Although Tiller didn't tell anyone that she was planning to bring Leelin, the photo shoot, which took place in the school cafeteria, went smoothly. "Lots of kids were there and the photographer thought Leelin was so cute. Everyone was asking to hold him," says Tiller.

An entire year went by and Tiller graduated in December, six months before her official graduation date on June 7, 2013, in order to enter Randolph Community College in January. Tiller, now 18, is currently studying to become a medical assistant.

On April 12, two days before the yearbooks went to press, Tiller received a call from the school's yearbook adviser. "She said I had to take a different photo because the one I took promoted teen pregnancy," said Tiller. "They called on my son's birthday so I said I wasn't available and besides, I choose Leelin because he represented what I've achieved in life. I said if Leelin can't be in the photo, then I won't be either. The adviser said, 'That's your choice. Then you won't be in the yearbook' and hung up on me."

Tiller's mom Karen called the principal at Wheatmore High School. "He told her that it was the yearbook adviser's decision, not his," says Tiller. So Karen called the school board. "They just told her no but didn't explain why," said Tiller. "Then my mom got mad and called the news station." On Wednesday, Tiller went public with her story on a local TV station.  

In an email to Yahoo! Shine, Donald E. Andrews, the Superintendent of Randolph County Schools wrote: "The practice at Wheatmore High School regarding yearbook pictures for seniors has been to include only graduating students in the senior section, and to permit family members and friends to be featured with our seniors in the ad section of the yearbook.  We offered this option to Ms.
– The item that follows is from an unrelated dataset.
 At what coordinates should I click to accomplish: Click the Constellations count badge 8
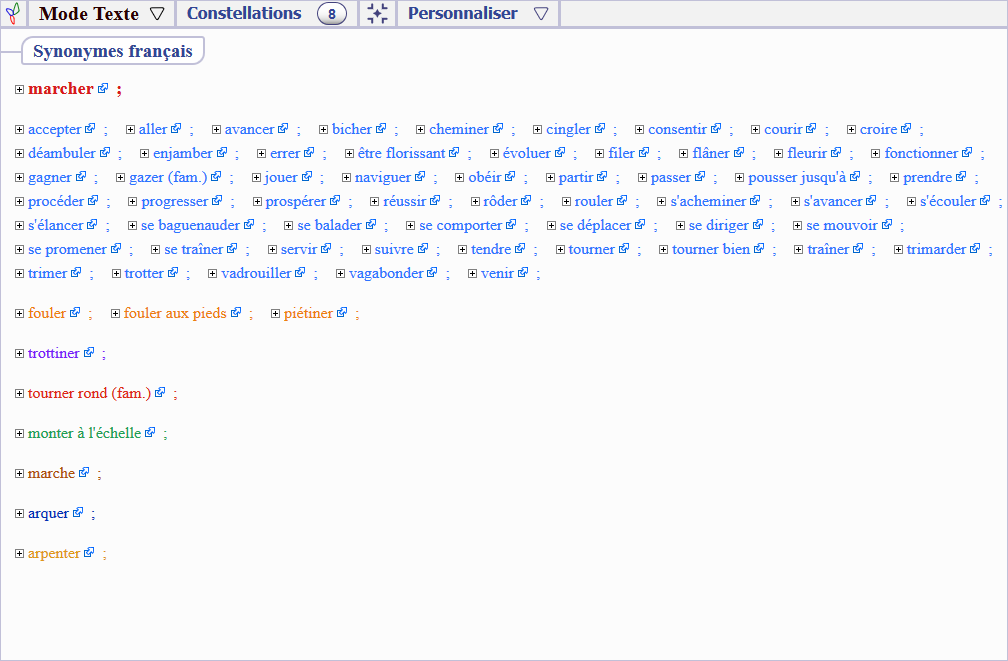point(332,14)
Tiller.  We regret that this practice was not made clearer to her earlier in the yearbook development process and we will do a better job going forward with explaining our yearbook practices.  

Tiller, who works a part-time job at a local McDonald's to support Leelin with the help of his father, doesn't deny that her pregnancy is controversial. "It was weird to go to school as the only pregnant student and walk around campus with a big stomach," she says. "I see the school's point: That if other parents see the photo, they'll call and complain. But I'm proud of my decision to have Leelin. He's the best thing that's ever happened to me and I don't want other teens going through pregnancy to feel ashamed or alone."